EXERCISE: From the entries below, return exactly the lines beginning at the one that contains "Click seat value" and ending at the one that contains "You are a computer-use agent.", both of them included, and only those lines.

INFORMATION SHOWN:
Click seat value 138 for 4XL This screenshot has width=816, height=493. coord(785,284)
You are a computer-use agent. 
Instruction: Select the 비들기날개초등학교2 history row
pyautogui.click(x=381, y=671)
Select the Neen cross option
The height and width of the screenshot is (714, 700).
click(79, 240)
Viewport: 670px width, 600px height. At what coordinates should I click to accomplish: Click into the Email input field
---
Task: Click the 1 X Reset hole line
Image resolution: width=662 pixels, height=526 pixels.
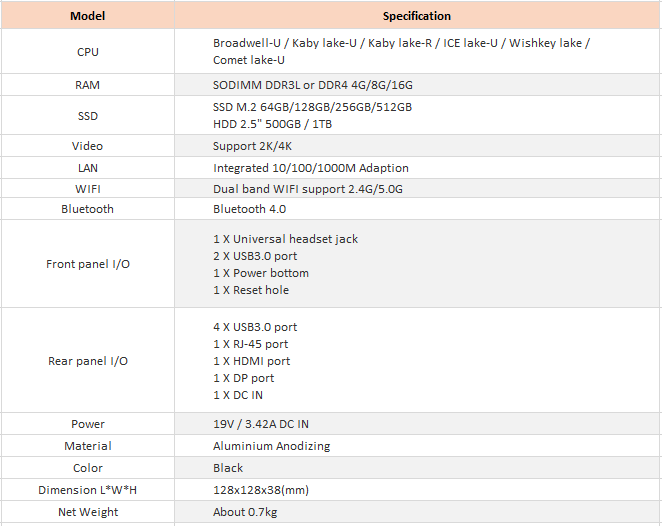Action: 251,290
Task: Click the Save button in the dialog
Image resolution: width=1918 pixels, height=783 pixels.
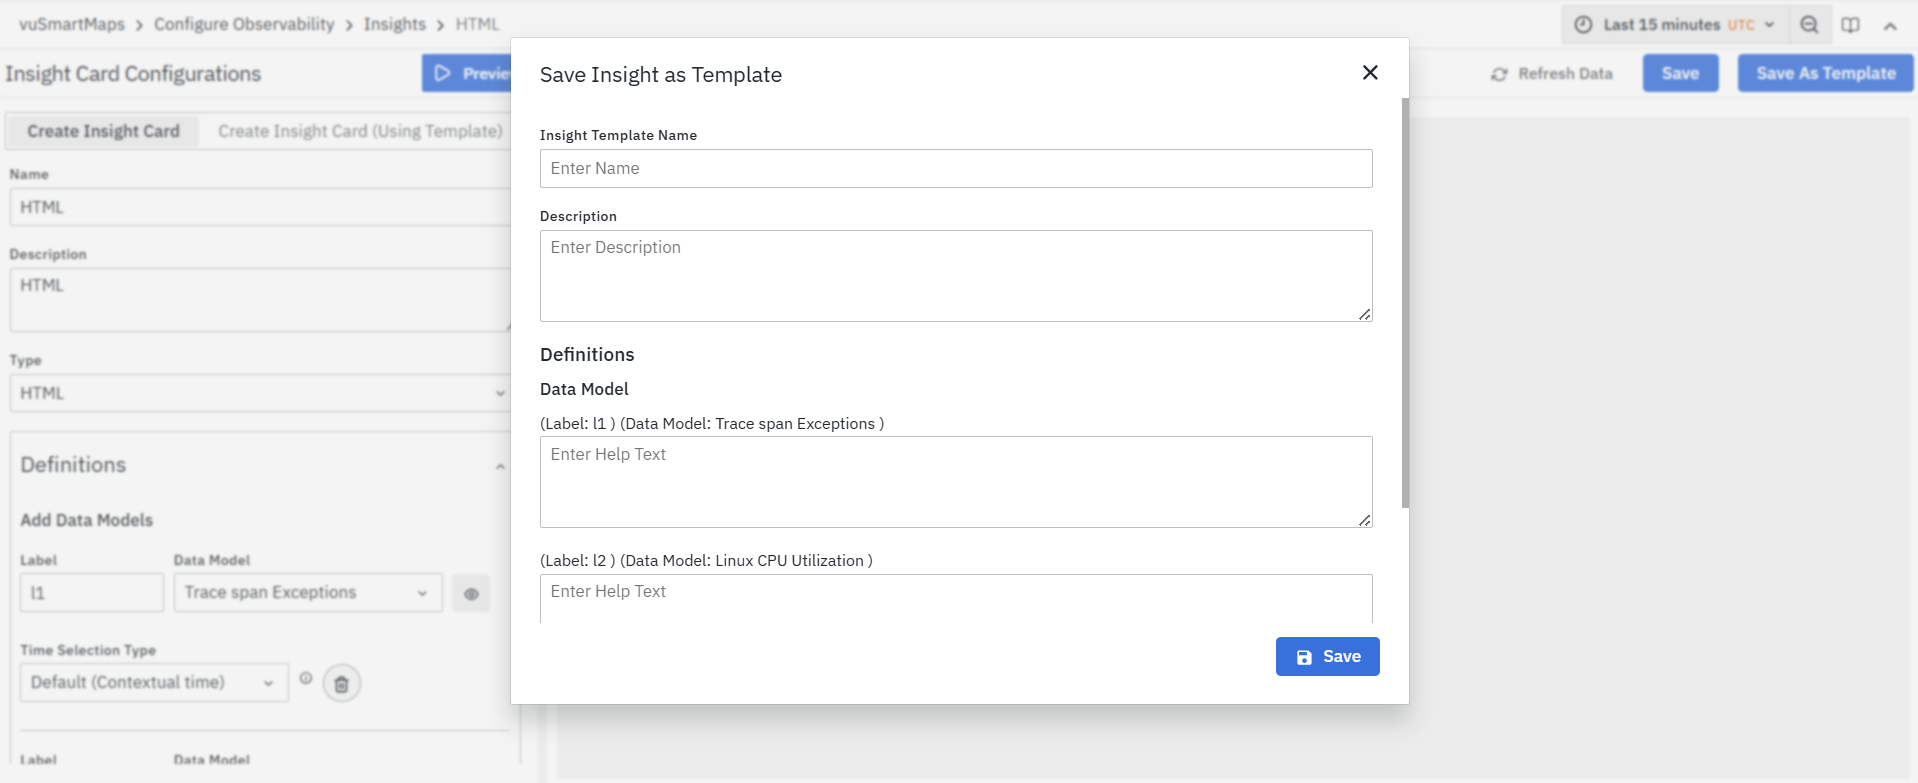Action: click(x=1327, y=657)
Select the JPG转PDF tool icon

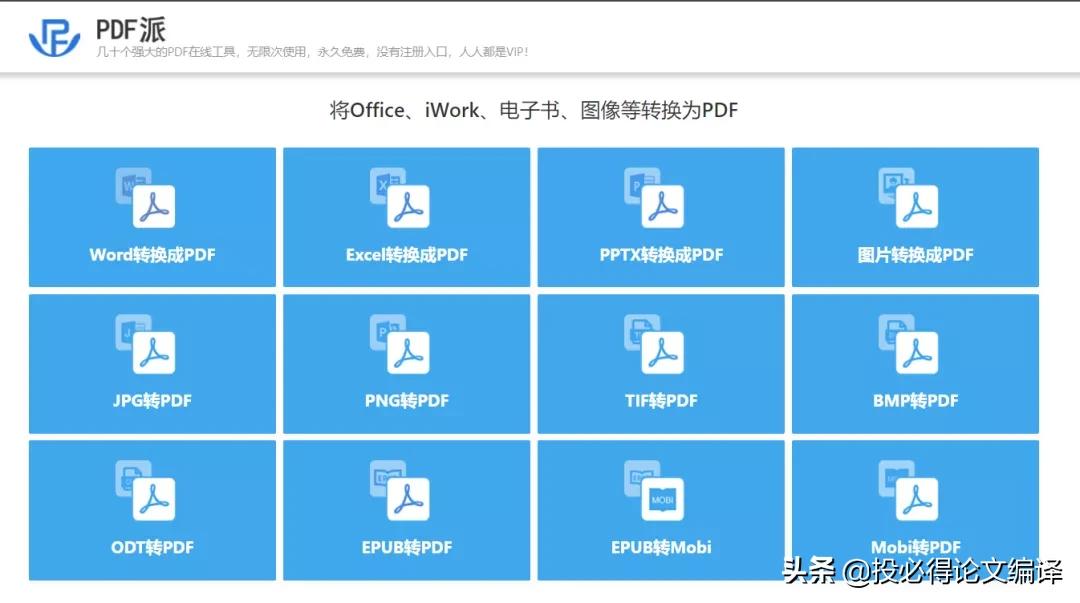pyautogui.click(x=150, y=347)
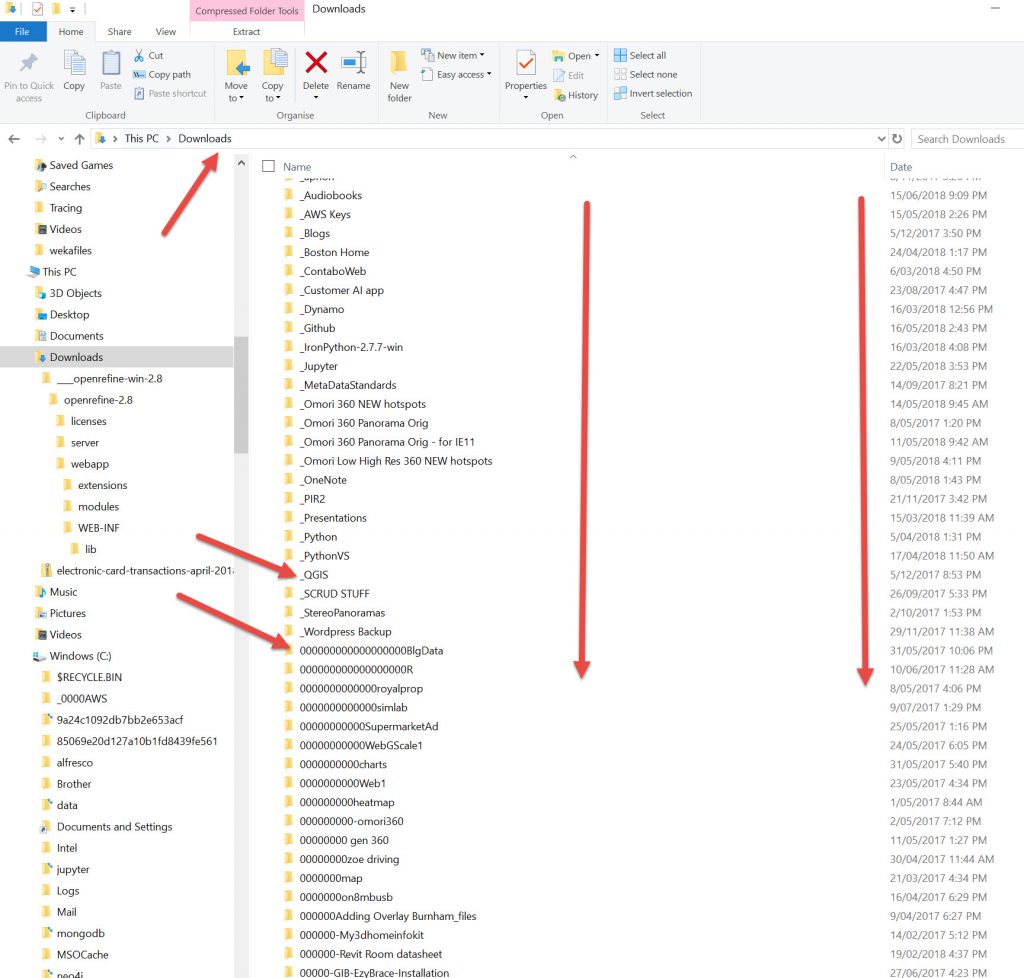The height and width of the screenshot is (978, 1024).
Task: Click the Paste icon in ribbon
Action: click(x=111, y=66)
---
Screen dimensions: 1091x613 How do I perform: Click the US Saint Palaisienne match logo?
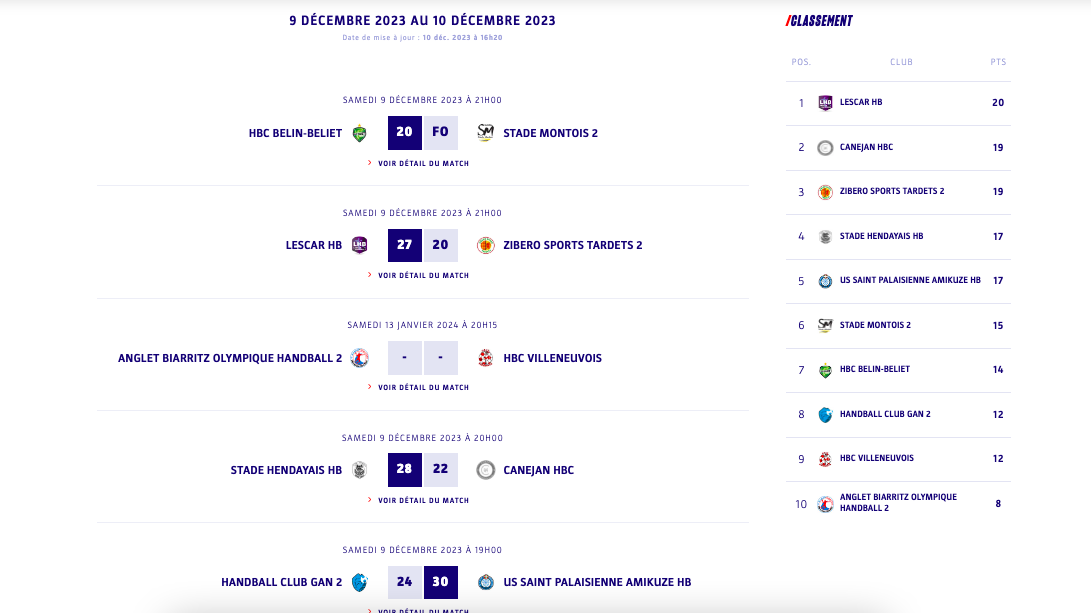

RESULT FOR THIS EXERCISE:
Click seat value 138 for 4XL This screenshot has width=816, height=493. coord(785,284)
You are a computer-use agent. 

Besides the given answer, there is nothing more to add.